### Problem
An exact copy of all the entries is what is needed here.

Stored records
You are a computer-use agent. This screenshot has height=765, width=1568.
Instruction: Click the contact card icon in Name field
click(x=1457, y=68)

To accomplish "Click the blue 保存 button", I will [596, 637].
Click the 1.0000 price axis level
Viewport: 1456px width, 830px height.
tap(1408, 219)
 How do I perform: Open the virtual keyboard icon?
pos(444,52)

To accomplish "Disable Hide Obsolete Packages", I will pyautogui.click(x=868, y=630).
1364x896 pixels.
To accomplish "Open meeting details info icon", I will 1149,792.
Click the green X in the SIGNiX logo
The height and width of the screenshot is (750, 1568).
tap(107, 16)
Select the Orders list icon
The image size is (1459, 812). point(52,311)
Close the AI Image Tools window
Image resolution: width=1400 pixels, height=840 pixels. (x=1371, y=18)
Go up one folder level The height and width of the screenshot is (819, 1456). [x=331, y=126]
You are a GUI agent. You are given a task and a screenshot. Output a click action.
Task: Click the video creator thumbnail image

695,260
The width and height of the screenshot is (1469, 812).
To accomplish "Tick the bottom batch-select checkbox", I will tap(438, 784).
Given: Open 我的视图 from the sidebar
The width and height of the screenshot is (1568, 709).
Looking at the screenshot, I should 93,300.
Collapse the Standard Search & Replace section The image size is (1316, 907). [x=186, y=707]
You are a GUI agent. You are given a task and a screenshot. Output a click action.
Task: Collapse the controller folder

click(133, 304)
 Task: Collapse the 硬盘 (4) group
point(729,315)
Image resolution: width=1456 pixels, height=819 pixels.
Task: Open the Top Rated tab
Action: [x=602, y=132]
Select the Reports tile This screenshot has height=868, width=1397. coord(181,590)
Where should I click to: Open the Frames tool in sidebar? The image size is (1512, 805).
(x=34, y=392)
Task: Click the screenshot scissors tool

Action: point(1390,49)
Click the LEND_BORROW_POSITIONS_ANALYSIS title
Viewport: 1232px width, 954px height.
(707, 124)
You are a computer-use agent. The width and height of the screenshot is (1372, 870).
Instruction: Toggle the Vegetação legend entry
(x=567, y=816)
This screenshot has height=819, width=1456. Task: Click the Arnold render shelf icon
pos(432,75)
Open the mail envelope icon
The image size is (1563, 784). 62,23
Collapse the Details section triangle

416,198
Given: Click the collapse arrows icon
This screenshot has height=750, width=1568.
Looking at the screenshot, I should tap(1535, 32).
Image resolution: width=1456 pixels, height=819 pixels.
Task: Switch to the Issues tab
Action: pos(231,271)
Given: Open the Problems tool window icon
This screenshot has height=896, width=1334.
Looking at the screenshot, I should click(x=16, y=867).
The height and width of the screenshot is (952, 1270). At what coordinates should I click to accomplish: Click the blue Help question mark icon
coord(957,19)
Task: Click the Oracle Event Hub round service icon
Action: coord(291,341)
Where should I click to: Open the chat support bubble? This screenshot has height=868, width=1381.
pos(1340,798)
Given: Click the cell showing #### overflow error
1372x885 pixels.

### Task result
You are a computer-use agent. This screenshot has height=765, width=1568.
Instruction: Click the contact card icon in Name field
click(x=1457, y=68)

To accomplish "Click the blue 保存 button", I will [596, 637].
Click the 1.0000 price axis level
Viewport: 1456px width, 830px height.
tap(1408, 219)
 How do I perform: Open the virtual keyboard icon?
pos(444,52)

To accomplish "Disable Hide Obsolete Packages", I will pyautogui.click(x=868, y=630).
1364x896 pixels.
To accomplish "Open meeting details info icon", I will 1149,792.
Click the green X in the SIGNiX logo
The height and width of the screenshot is (750, 1568).
tap(107, 16)
Select the Orders list icon
The image size is (1459, 812). point(52,311)
Close the AI Image Tools window
Image resolution: width=1400 pixels, height=840 pixels. (x=1371, y=18)
Go up one folder level The height and width of the screenshot is (819, 1456). [x=331, y=126]
You are a GUI agent. You are given a task and a screenshot. Output a click action.
Task: Click the video creator thumbnail image

695,260
The width and height of the screenshot is (1469, 812).
To accomplish "Tick the bottom batch-select checkbox", I will tap(438, 784).
Given: Open 我的视图 from the sidebar
The width and height of the screenshot is (1568, 709).
Looking at the screenshot, I should 93,300.
Collapse the Standard Search & Replace section The image size is (1316, 907). [x=186, y=707]
You are a GUI agent. You are given a task and a screenshot. Output a click action.
Task: Collapse the controller folder

click(133, 304)
 Task: Collapse the 硬盘 (4) group
point(729,315)
Image resolution: width=1456 pixels, height=819 pixels.
Task: Open the Top Rated tab
Action: [x=602, y=132]
Select the Reports tile This screenshot has height=868, width=1397. coord(181,590)
Where should I click to: Open the Frames tool in sidebar? The image size is (1512, 805).
(x=34, y=392)
Task: Click the screenshot scissors tool

Action: point(1390,49)
Click the LEND_BORROW_POSITIONS_ANALYSIS title
Viewport: 1232px width, 954px height.
(707, 124)
You are a computer-use agent. The width and height of the screenshot is (1372, 870).
Instruction: Toggle the Vegetação legend entry
(x=567, y=816)
This screenshot has height=819, width=1456. Task: Click the Arnold render shelf icon
pos(432,75)
Open the mail envelope icon
The image size is (1563, 784). 62,23
Collapse the Details section triangle

416,198
Given: Click the collapse arrows icon
This screenshot has height=750, width=1568.
Looking at the screenshot, I should tap(1535, 32).
Image resolution: width=1456 pixels, height=819 pixels.
Task: Switch to the Issues tab
Action: pos(231,271)
Given: Open the Problems tool window icon
This screenshot has height=896, width=1334.
Looking at the screenshot, I should click(x=16, y=867).
The height and width of the screenshot is (952, 1270). At what coordinates should I click to accomplish: Click the blue Help question mark icon
coord(957,19)
Task: Click the Oracle Event Hub round service icon
Action: coord(291,341)
Where should I click to: Open the chat support bubble? This screenshot has height=868, width=1381.
pos(1340,798)
Given: Click the cell showing #### overflow error
1372x885 pixels.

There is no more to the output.